### Rows of pointing data
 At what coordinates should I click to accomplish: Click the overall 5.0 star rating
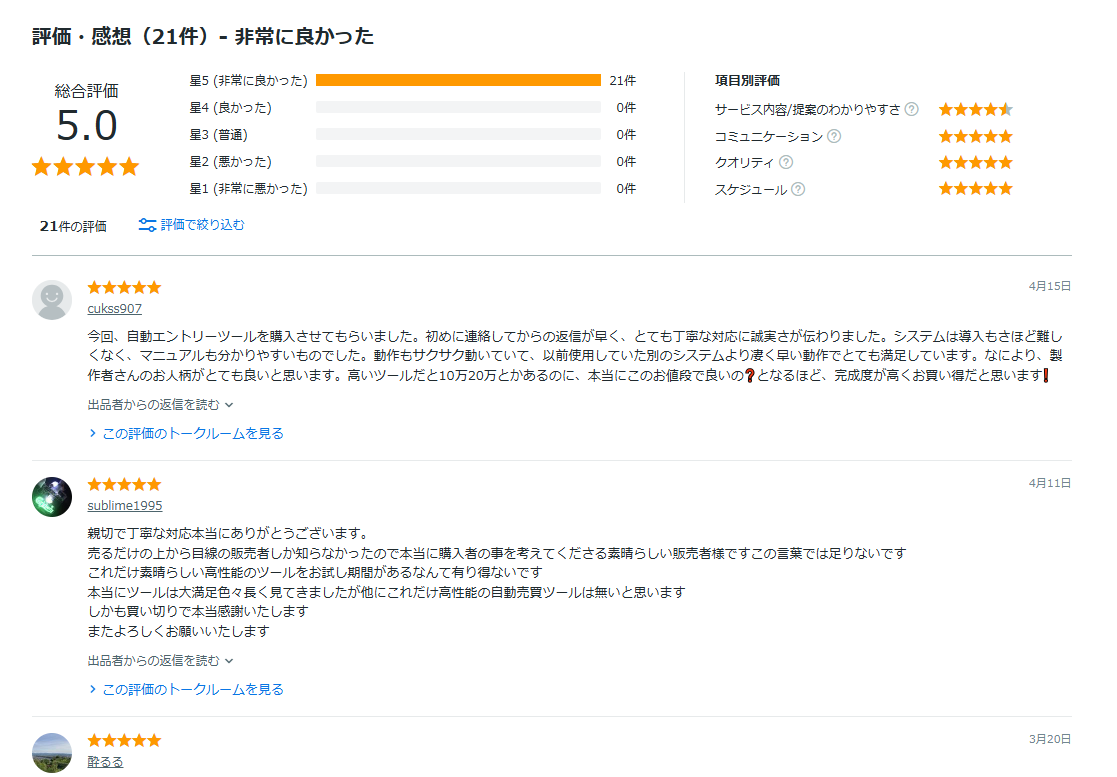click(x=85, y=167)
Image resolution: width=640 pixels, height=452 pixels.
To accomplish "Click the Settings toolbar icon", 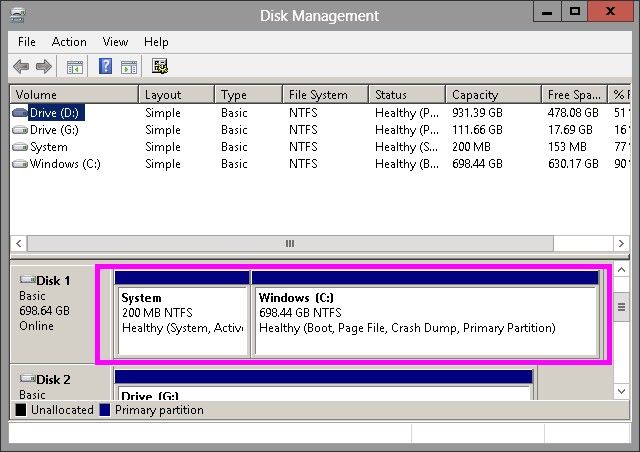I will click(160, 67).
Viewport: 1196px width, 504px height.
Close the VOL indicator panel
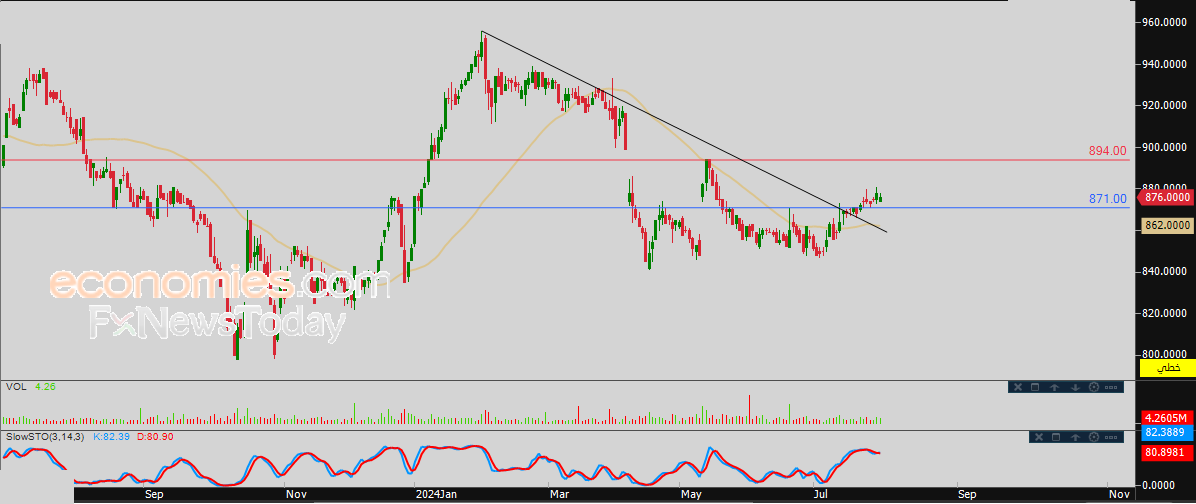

### Requirement
Find each line in the material above that contains the string "width", matching case exactly, and copy those lines out.

### Full answer
Image resolution: width=640 pixels, height=452 pixels.
Viewport: 1196px width, 504px height.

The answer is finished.